I've tested the summarization a bit and it generally seems to be working, but I've not extensively tested the context compression yet. I want to get some validation of my general approach before I spend time with more thorough testing.
Summary of changes:
getContextLengthmethod that allows us to get the max context size we can use with that backend./modelsendpoint and fall back to a default (64k for now) context length if not found. We cache the value as an instance variable in DefaultBackend class so it doesn’t need to fetch each time.Context generation algorithm:
To make use of the summarizations, we have an algorithm that constructs the context given a token budget. There’s a few ways we could go about this. The simplest would be to progressively replace events in context with event summaries, and if we reach a point where we’ve replaced everything in context with an event summary, then start replacing the oldest scenes with their scene summaries. However, I think being able to keep the full text for newer events as much as possible will lead to higher quality. So I decided to come up with an algorithm that switches between using event summaries and scene summaries as we need more and more compression.
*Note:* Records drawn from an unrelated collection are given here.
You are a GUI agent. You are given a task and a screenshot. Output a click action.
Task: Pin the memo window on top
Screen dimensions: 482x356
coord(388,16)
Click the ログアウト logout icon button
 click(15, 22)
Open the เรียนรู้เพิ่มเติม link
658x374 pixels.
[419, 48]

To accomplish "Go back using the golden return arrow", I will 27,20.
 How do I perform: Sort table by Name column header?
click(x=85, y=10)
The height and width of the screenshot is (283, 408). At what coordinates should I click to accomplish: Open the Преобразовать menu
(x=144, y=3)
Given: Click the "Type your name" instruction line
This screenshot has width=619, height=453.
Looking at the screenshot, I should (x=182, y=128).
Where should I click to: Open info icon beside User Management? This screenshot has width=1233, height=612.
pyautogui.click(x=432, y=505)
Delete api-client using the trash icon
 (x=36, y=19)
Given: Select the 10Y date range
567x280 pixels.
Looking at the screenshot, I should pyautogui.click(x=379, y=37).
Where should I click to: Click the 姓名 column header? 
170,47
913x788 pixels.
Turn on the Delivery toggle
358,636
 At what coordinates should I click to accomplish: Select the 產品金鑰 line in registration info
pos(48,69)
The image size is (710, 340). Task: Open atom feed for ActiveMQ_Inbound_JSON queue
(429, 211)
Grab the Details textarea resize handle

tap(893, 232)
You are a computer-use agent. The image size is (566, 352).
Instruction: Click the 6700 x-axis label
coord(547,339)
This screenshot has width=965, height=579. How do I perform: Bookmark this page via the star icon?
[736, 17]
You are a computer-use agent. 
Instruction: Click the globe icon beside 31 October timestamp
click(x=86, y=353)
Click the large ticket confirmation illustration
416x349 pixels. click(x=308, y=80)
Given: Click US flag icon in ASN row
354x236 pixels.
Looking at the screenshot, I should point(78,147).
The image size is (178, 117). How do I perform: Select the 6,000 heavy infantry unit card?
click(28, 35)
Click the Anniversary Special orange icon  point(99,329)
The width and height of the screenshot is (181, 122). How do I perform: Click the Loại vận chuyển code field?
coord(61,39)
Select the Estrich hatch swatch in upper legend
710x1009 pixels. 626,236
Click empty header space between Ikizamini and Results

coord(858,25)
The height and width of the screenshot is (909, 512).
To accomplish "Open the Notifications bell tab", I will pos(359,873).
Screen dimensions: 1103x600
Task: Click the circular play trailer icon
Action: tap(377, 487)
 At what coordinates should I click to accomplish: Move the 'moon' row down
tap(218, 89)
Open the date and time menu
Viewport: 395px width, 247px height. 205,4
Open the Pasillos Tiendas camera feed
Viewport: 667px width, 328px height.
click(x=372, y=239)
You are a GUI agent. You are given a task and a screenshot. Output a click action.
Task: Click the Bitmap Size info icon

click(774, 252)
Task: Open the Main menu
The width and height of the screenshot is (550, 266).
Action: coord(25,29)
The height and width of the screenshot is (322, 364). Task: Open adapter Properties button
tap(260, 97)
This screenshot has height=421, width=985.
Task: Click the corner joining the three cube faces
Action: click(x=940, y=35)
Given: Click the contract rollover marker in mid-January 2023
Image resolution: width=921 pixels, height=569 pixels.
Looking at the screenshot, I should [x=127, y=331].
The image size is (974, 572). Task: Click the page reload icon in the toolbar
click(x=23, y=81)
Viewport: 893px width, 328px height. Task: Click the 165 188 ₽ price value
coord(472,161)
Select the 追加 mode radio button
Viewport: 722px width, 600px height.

This is how it’s set up now:
At first it replaces the oldest events with their event summaries. Once 50% of events have been replaced by an event summary, then it goes back and starts replacing the oldest scenes with their scene summaries. Once 25% of oldest events have been replaced by their scene summaries, it switches back to event summaries again and starts replacing up to 80% of the oldest events with event summaries. Then switches to replacing with scene summaries and so on. If at any point the context fits in the token budget it stops and returns that context. All of these thresholds for switching between summary types can be easily modified.
Possible extensions to summarization:
There might be some edge cases where summarization might breakdown. Ex: if the user stays in the same location for so long that just that scene by itself maxes out the context window.